Manage Certificates for HPC Pack 2019 Cluster

There are several certificates used in HPC Pack Cluster for different purposes. Here is a full list:

Certificate Purpose and Description Install Locations
Microsoft HPC Azure Client Used by Head nodes to communicate with Azure PaaS proxy nodes. It's a self-signed certificate auto-generated by HPC Cluster. Head nodes: LocalComputer\Personal
Microsoft HPC Azure Service Used by Azure PaaS proxy nodes to communicate with Head nodes. It's a self-signed certificate auto-generated by HPC Cluster. Azure proxy nodes: LocalComputer\Personal
Microsoft HPC Azure Management Used by Head nodes to communicate with Azure Management Service to manage Azure resources in classic mode. Head nodes: LocalComputer\Personal, LocalComputer\Trusted Root CA (self-signed only)
Azure Portal: Subscriptions\Management certificates
Azure Service Principal Certificate Used by Head nodes to communicate with Azure Resource Manager to manage Azure resources in resource manager mode. You can use the same certificate with Microsoft HPC Azure Management Head nodes: LocalComputer\Personal, Azure Service Principal
HPC Pack Communication for Head node Used by Head nodes to communicate with other head nodes and Compute/Broker/Workstation/Linux nodes, that is, all other nodes except for Azure PaaS nodes and Azure Batch Pool. If it's a self-signed certificate. If you plan to use the Burst to Azure IaaS VM feature to deploy Azure IaaS compute nodes, you also import this certificate into Azure Key Vault so that it can be used Azure IaaS compute nodes to communicate with head nodes. Head nodes and IaaS compute nodes (1): LocalComputer\Personal, LocalComputer\Trusted Root CA (self-signed only)
On-premise Windows nodes and HPC Client (2)(3): LocalComputer\Trusted Root CA (self-signed only)
HPC Pack Communication for other node Used by Compute/Broker/Workstation/Linux nodes to communicate with head nodes. You can use the same certificate with HPC Pack Communication for head node. For an HPC Pack cluster entirely in Azure or a hybrid cluster with Azure IaaS compute nodes, we recommend to use same certificate with HPC Pack Communication for head node On-premise Windows nodes: LocalComputer\Personal, LocalComputer\Trusted Root CA (self-signed only)
Linux nodes: /opt/hpcnodemanager/cert
Head nodes: LocalComputer\Trusted Root CA (self-signed only)
Service Fabric Certificate Used by the head nodes to secure the Service Fabric cluster communication. By default it uses the same certificate with HPC Pack Communication for Head node. You can add additional certificate for Service Fabric Cluster Head nodes: LocalComputer\Personal, LocalComputer\Trusted Root CA (self-signed only) CurrentUser\Personal (4)

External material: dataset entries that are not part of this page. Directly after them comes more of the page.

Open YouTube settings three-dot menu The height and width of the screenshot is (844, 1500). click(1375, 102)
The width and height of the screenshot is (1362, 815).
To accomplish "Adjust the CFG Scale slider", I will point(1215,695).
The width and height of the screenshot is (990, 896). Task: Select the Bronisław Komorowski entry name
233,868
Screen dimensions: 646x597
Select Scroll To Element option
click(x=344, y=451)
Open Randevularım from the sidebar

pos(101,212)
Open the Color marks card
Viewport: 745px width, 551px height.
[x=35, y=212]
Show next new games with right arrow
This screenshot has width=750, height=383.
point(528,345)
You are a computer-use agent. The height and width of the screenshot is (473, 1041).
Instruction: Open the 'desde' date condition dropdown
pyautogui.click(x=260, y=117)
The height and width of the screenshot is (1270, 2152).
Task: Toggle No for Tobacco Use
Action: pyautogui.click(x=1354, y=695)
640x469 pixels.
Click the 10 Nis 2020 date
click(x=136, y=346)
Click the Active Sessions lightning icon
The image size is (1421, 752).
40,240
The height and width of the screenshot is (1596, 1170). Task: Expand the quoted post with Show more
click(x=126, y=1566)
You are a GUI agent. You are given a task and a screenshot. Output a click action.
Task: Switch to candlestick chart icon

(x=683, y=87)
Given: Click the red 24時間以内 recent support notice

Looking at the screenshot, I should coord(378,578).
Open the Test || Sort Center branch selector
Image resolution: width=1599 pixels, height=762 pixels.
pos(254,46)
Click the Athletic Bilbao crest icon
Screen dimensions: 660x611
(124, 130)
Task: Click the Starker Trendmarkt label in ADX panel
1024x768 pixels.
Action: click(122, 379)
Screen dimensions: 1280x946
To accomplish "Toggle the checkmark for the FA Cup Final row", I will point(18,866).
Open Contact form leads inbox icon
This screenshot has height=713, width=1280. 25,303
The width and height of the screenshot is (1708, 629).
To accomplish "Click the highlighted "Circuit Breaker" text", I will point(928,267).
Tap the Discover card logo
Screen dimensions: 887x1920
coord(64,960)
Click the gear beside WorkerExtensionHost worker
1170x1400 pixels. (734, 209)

(1) Here the term IaaS compute nodes means the compute nodes deployed with the Burst to Azure IaaS VM feature or HPC Pack cluster Deployment template. If you manually run HPC setup wizard (setup.exe) to install an HPC compute node on an Azure IaaS VM, you can treat it as an On-premise compute node.

(2) For a domain joined HPC Client machine, you can opt not to install the certificate HPC Pack Communication for Head node in Local Computer\Trusted Root CA store in the following two ways:

  • During HPC Client installation, choose Skip CA and CN validation.

  • Add registry value named CertificateValidationType with DWORD value 0 under registry key HKLM\SOFTWARE\Microsoft\HPC.

(3) For a non-domain joined HPC Client machine, install the certificate HPC Pack Communication for Head node in Local Computer\Personal with private key and to CurrentUser\Trusted Root CA without private key. Then add a registry value named SSLThumbprint under registry key HKLM\SOFTWARE\Microsoft\HPC and specify the certificate thumbprint.

(4) If you want to access the Service Fabric cluster portal (https://localhost:10400) on the head node, install the certificate under CurrentUser\Personal as well with private key.

Rotate HPC Pack Node communication certificates

Microsoft HPC Pack 2016 and later uses a certificate to secure the communication between the HPC nodes. You can use the same certificate on all HPC nodes, or use two different certificates: HPC Pack Communication for Head node and HPC Pack Communication for other node. You need to rotate the certificates before they expire. If you fail to do so, the HPC Pack cluster stops working.

The certificates must meet the following requirements:

  • Have a private key capable of key exchange.
  • Key usage includes Digital Signature and Key Encipherment.
  • Enhanced key usage includes Client Authentication and Server Authentication.
  • If two different certificates are used, they must have the same subject name.

If the certificate is used to secure Service Fabric Cluster as well, it must meet the following additional requirements:

  • The certificate's provider must be Microsoft Enhanced RSA and AES Cryptographic Provider.
  • The RSA key length must be 2048 bits.

Prepare new certificate

When you prepare a new certificate, make sure that you use the same subject name as that of the old certificate. Run the following PowerShell commands on the HPC node to get the subject name of your certificate.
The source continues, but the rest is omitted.